Directions for this task | From the first line to the last, restate the data exactly, leaving out the images.

[Dataset items]
*** Begin section ***
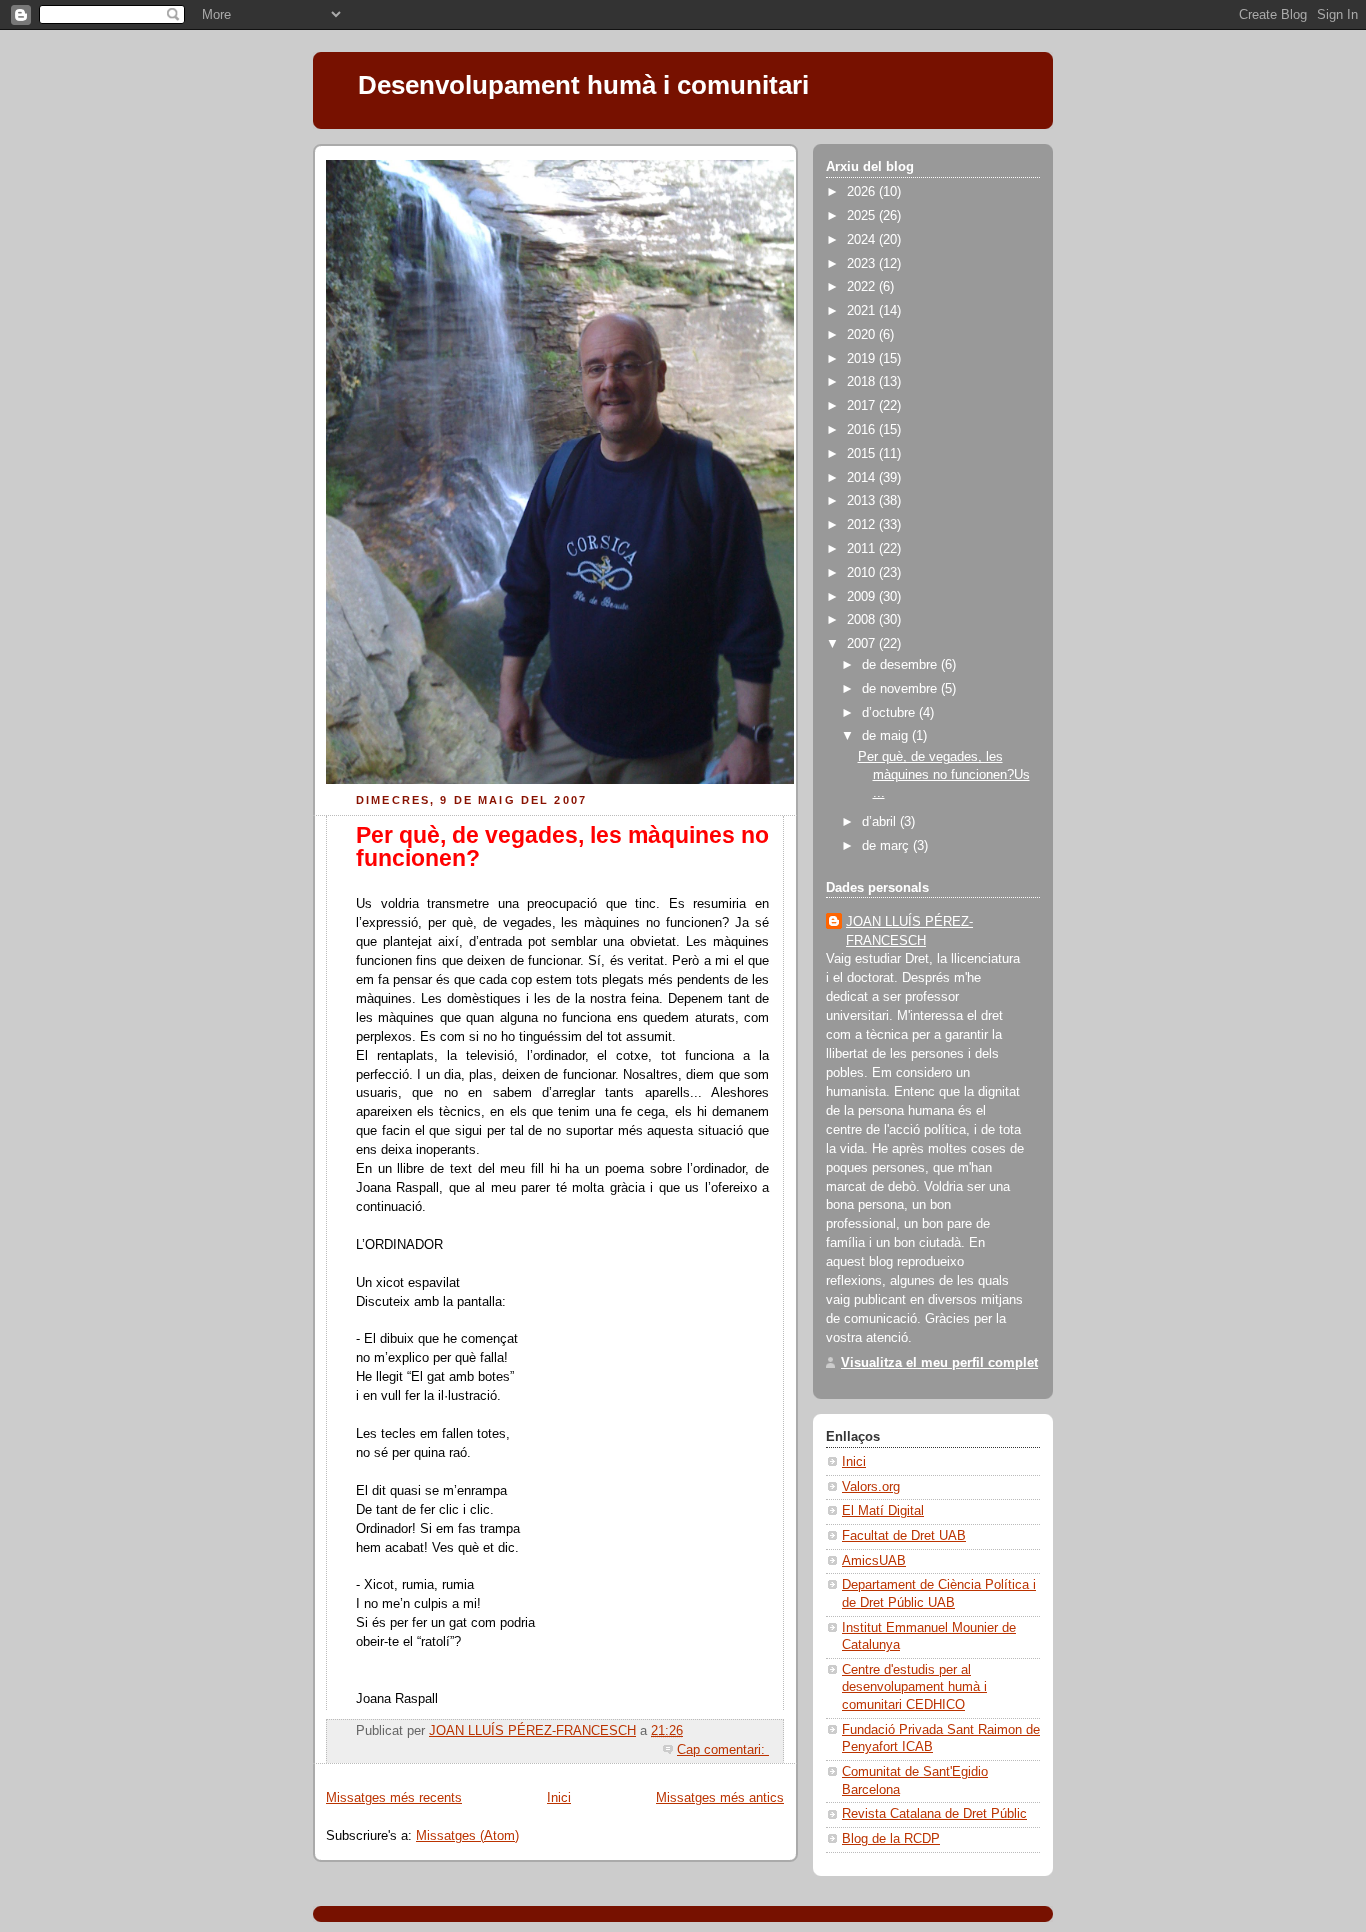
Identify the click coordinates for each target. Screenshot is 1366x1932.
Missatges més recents (394, 1798)
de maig (887, 736)
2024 (863, 240)
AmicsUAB (874, 1561)
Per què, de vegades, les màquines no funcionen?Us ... (944, 774)
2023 (863, 264)
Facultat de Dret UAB (904, 1536)
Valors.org (871, 1487)
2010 (863, 573)
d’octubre (890, 713)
*** End section ***
Answer to the exercise |
Identify the click coordinates for each target. Screenshot is 1366x1932.
Missatges més recents (394, 1798)
de maig (887, 736)
2024 (863, 240)
AmicsUAB (874, 1561)
Per què, de vegades, les màquines no funcionen?Us ... (944, 774)
2023 (863, 264)
Facultat de Dret UAB (904, 1536)
Valors.org (871, 1487)
2010 (863, 573)
d’octubre (890, 713)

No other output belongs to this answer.